= Records provided =
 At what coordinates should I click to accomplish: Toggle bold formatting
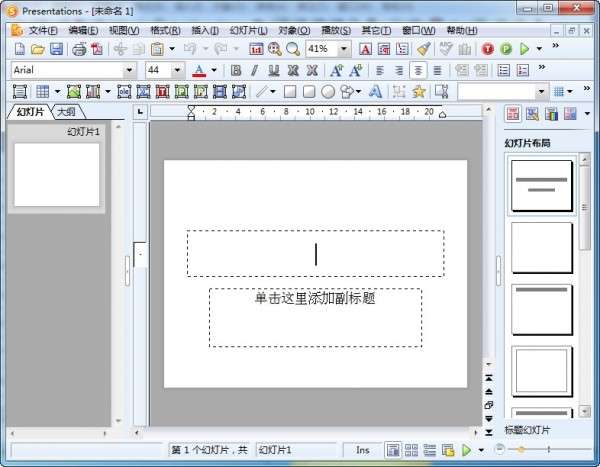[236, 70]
--
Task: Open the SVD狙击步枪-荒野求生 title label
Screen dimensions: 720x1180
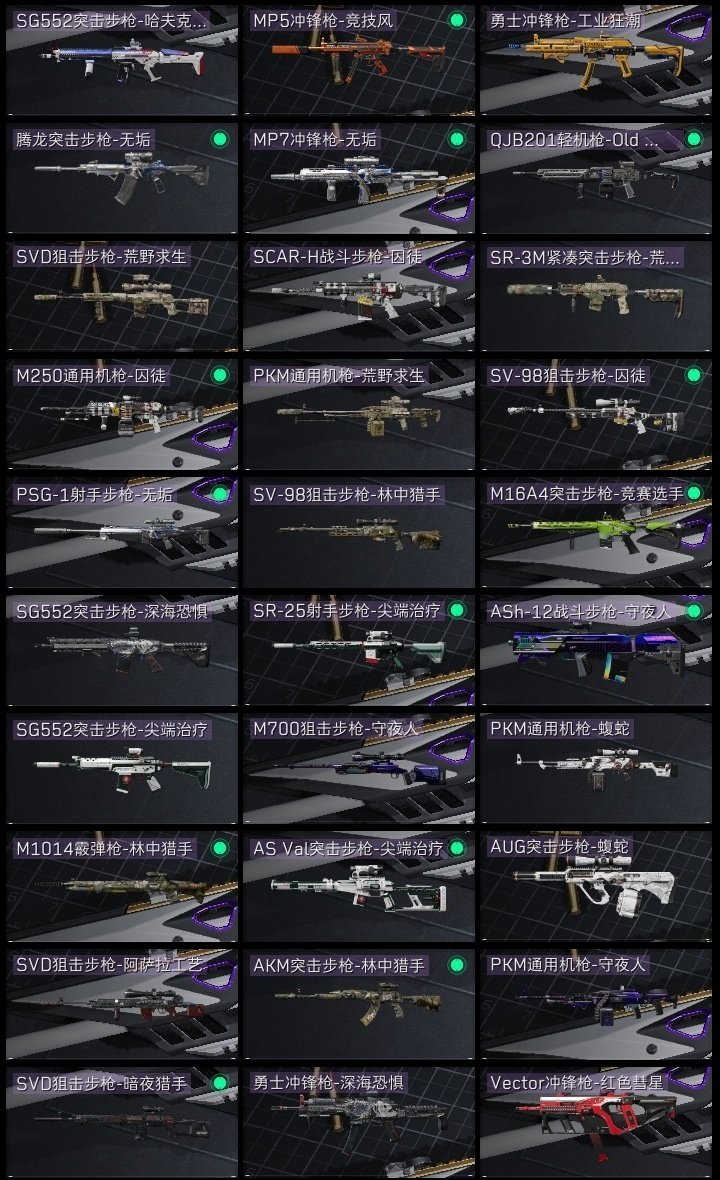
...
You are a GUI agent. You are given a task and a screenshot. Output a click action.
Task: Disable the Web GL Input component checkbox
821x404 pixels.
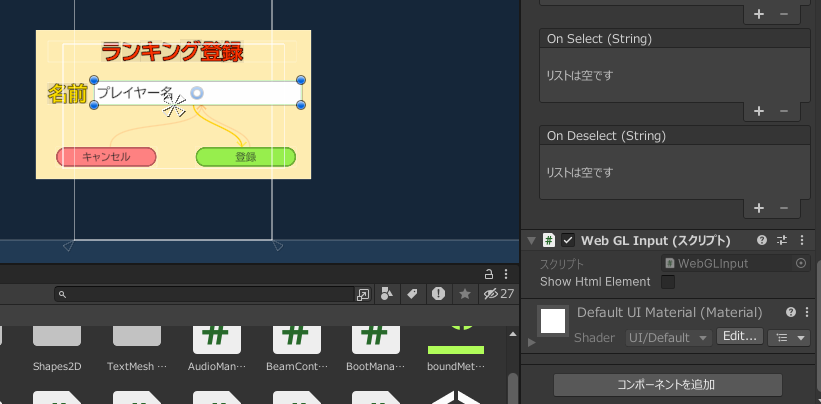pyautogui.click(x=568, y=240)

= Exercise prompt =
Could you set down, exactly as written, the lines above between the one holding "Task: Open the SVD狙击步枪-荒野求生 title label" and the one holding "Screen dimensions: 720x1180", inclusive, and nothing more?

= Response =
Task: Open the SVD狙击步枪-荒野求生 title label
Screen dimensions: 720x1180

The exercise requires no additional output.